Von den Oher Tannen is just a little outside my search area or I would have given them a strong look. I have heard a lot of good things about them, just second hand info though. And Neko did a great job on their website (I think that was Neko anyway if memory serves)


----------



## Neko (Dec 13, 2012)

Omar Little said:


> Von den Oher Tannen is just a little outside my search area or I would have given them a strong look. I have heard a lot of good things about them, just second hand info though. And Neko did a great job on their website (I think that was Neko anyway if memory serves)
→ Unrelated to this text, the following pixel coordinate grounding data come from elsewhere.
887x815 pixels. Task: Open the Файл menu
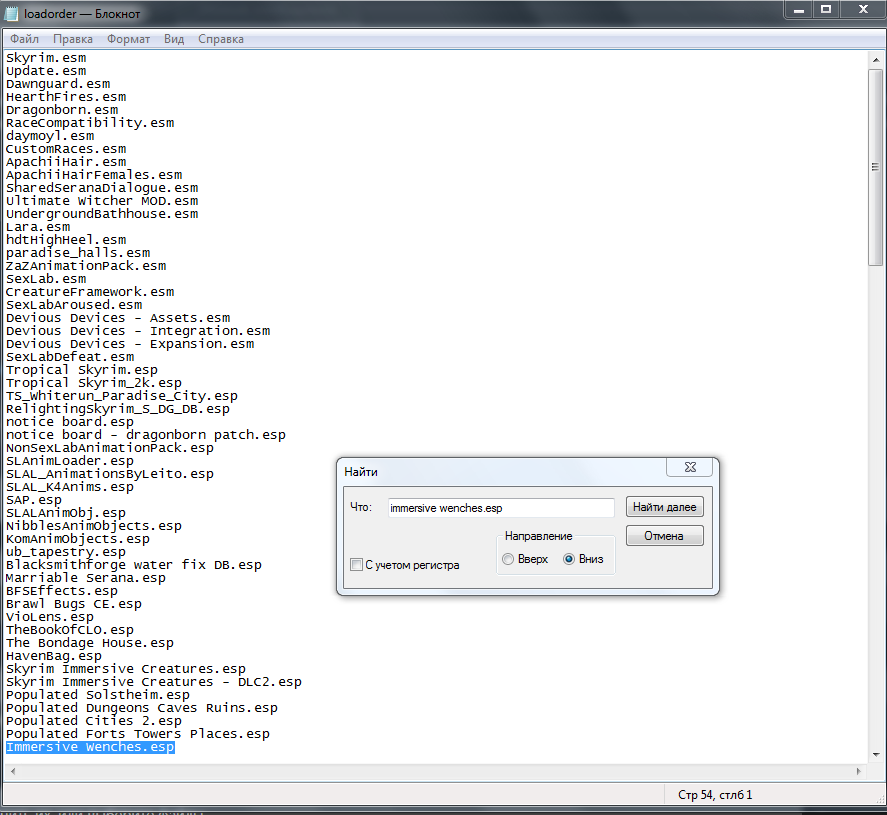pyautogui.click(x=25, y=39)
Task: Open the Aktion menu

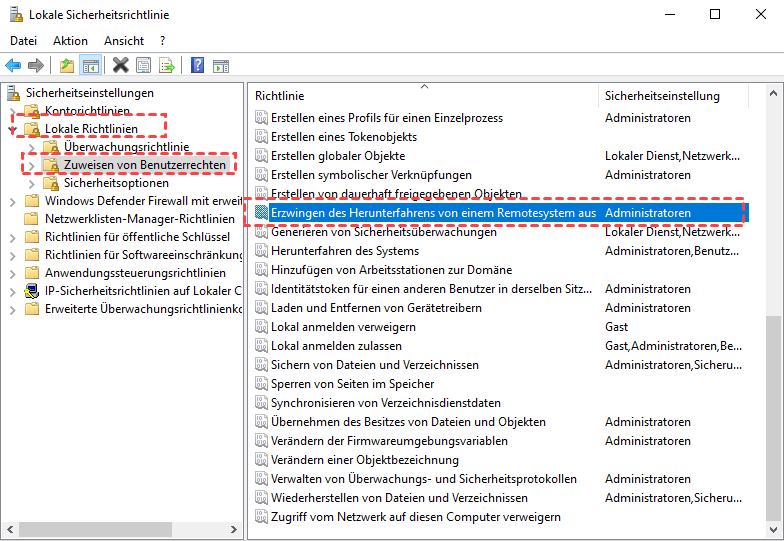Action: coord(70,41)
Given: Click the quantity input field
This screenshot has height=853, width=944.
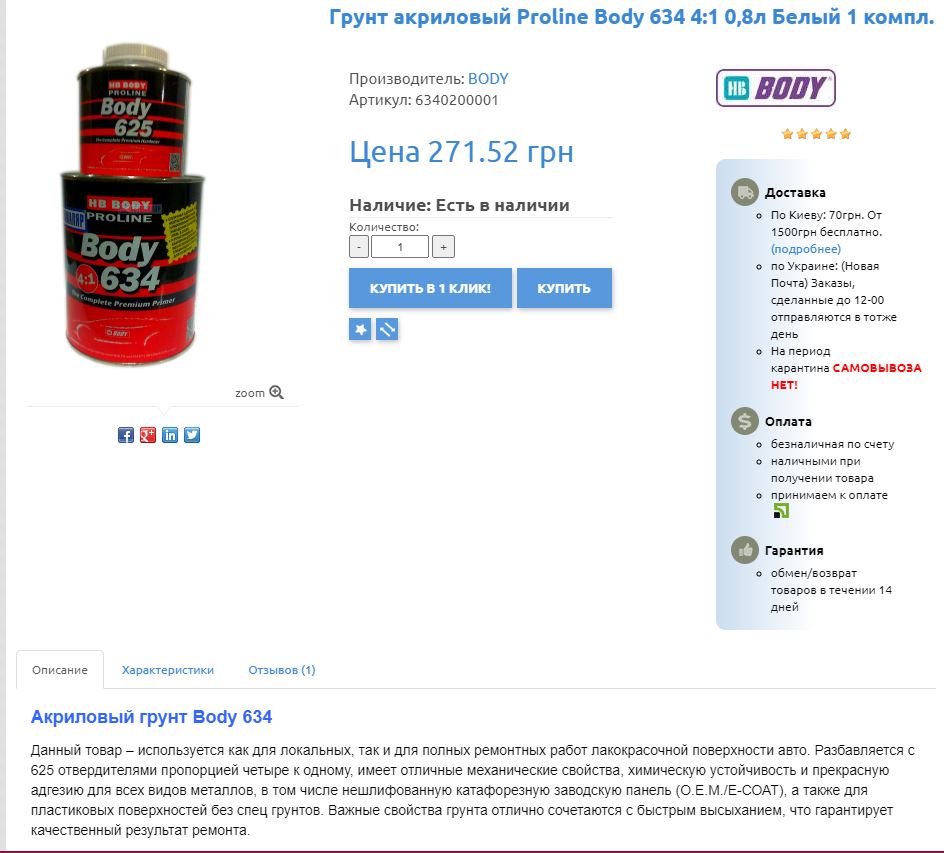Looking at the screenshot, I should click(x=400, y=247).
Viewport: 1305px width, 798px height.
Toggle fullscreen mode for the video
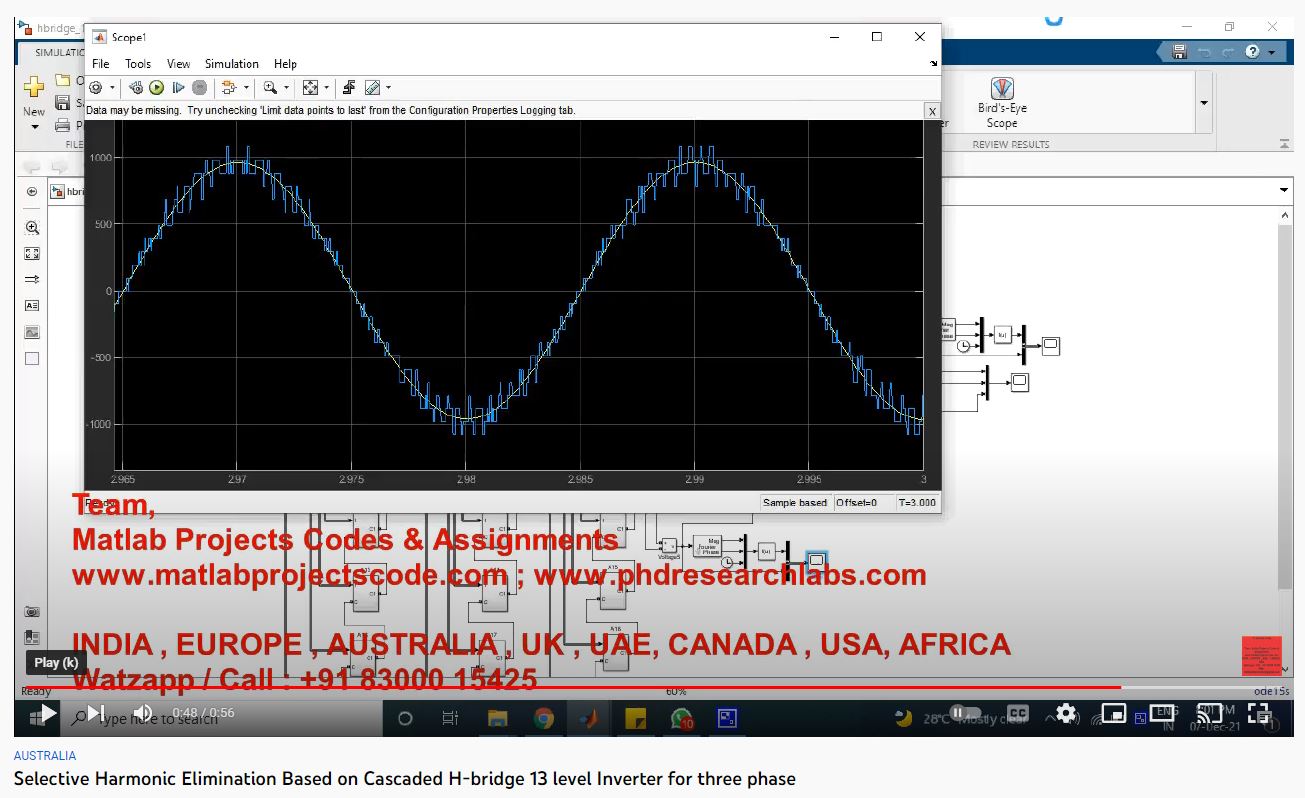[x=1259, y=714]
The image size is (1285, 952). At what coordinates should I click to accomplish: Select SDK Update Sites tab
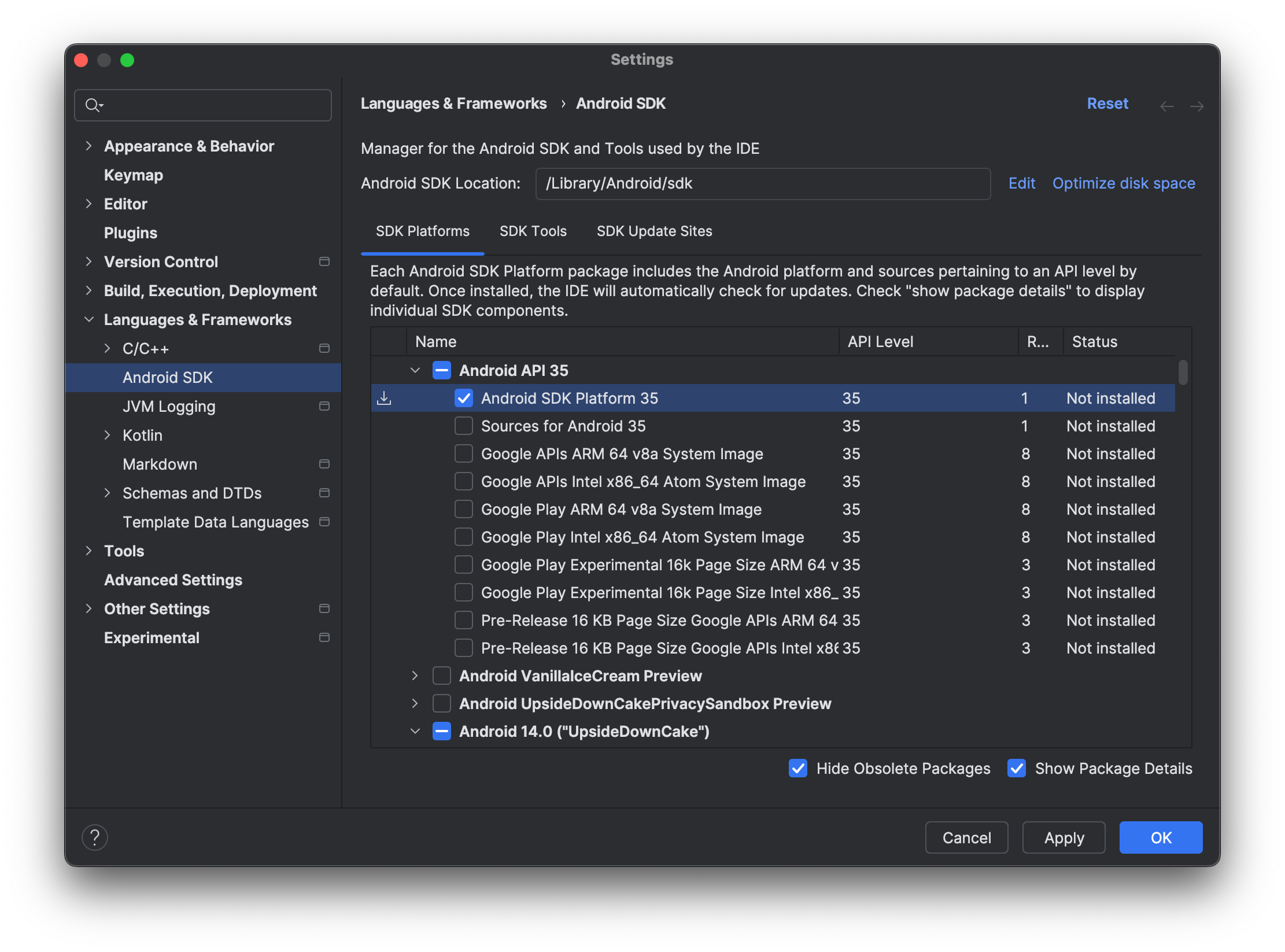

Yep it was =) and I drove 8 hours for my pup! was so worth it, I am obsessed with my gorgeous, smart boy!


----------



## Omar Little (Feb 24, 2013)

Close to 12 hours for me 

It would be worth it if I didn't have so many good ones to choose from around me.


----------



## lhczth (Apr 5, 2000)

What are you looking for in a dog? What are your plans or goals for the dog?


----------



## JShragz (Mar 28, 2013)

lhczth said:


> What are you looking for in a dog? What are your plans or goals for the dog?


I am looking for intelligence, temperament and athleticism/health. I plan on doing clicker training with the dog and working with him as much as I can and if I desire additional training, I can seek that elsewhere. I am looking for a companion that I can exercise, hike, and camp with. Also a dog that will socialize well with my two young nephews. 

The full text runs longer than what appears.